Thursday, July 24, 2008

My Blueberry Nights

"I wonder how you'll remember me - as the girl who likes blueberry pie or as the girl with the broken heart?"

Yes, that is an actual line of dialogue uttered in Wong Kar Wei's "My Blueberry Nights". The question is which word pops into your head upon reading it. Do you think - my, that's cheesy. Or do you think - my, that's melodramatic. If it's cheesy than this film is probably not for you. But if it's melodramatic than by all means stash this one away in your netflix queue because "My Blueberry Nights", as far as I'm concerned, is full of melodrama, slathered in it, drowned it like....nope, I'm not gonna' do it. I was set to make a dessert-themed metaphor, something along the lines of "My Blueberry Nights" is slathered in melodrama the same as a sliver of blueberry pie awash in an aquaduct of whipped cream. But no, I won't stoop that low.

Pop-songstress Norah Jones makes her acting debut as Elizabeth, a woman who enters the world of Jude Law's Jeremy that is his New York City cafe to ask if he's seen her boyfriend with another woman. Apparently, he has. She gives him a set of keys and advises if her boyfriend returns to stuff them into his lying, cheating hands. It seems Jeremy has an entire jar set aside of keys people have left with a certain set of instructions, including - oh yes - a set of his own that allows for a story of his own lost love.

He definitely seems to be falling for her as they bond each night over blueberry pie, and perhaps she for him, but instead she heads out of town and winds up in Memphis as a waitress by day and a waitress by night. One of her customers at the bluesy bar she tends in the evenings is a severely depressed alcoholic with a good heart (David Straithairn) with a severely unfaithful wife (Rachel Weisz) and it seems they both have severe self-destructive tendencies and, of course, this will all come to a head on Elizabeth's watch.

Once that's all done Elizabeth heads further west and finds herself waitressing in an Arizona casino where a short-haired, twangy, sassy poker player (Natalie Portman) who also happens to possess a bitchin' car and a damaged relationship with her father offers Elizabeth one of those life-changing opportunities.

And Jeremy wiles away back in NYC, receiving postcards from Elizabeth, unsuccessfully trying to track her down via phone, and wondering if she'll ever return.

There isn't a lot of real depth to anyone's problems here, it's all just a big bunch of swooping, theatrical drama with sumptuous visuals, aside from the abudance of insipid slow-motion shots.
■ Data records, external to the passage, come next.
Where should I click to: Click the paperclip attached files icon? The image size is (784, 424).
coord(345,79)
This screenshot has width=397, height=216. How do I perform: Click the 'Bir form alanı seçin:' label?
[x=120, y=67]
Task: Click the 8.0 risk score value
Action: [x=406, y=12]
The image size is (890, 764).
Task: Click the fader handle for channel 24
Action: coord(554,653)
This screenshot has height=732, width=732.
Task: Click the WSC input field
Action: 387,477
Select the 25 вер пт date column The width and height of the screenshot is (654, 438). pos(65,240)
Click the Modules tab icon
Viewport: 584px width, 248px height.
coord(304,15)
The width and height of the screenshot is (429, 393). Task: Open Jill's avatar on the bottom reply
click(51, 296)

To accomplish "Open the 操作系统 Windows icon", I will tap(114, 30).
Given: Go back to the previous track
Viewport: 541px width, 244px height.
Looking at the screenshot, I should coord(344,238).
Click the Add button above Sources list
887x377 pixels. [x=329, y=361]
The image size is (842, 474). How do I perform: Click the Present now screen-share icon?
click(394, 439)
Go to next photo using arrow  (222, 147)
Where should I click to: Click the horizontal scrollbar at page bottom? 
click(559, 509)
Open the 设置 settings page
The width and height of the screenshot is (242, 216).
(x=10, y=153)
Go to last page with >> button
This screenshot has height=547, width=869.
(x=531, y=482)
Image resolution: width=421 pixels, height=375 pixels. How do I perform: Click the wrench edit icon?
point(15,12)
I'm also afraid to report that Ms. Jones isn't much of an actress but the others, as we already know, are and they go for broke. Weisz's monologue when the camera finally stays still and lingers on her in closeup for several minutes is breathtaking and watching Jude Law here made me wish he'd do more roles like this one. He seems vibrant, alive, not just relegated to being one of People's 50 Most Beautiful People.

I like melodrama and sometimes wish our current cinematic landscape found more time for it and so I enjoyed the film quite a bit, though it probably would have been even more enjoyable if it had been made in the 50's when they really knew how to do melodrama. In fact, if I had a time machine I would go back to the 50's and rewrite this movie as an Elvis vehicle with Mr. Presley in the Norah Jones role and then switch all the key females to males and vice versa. Well, except for the Natalie Portman role since that one's got Ann Margaret written all over it.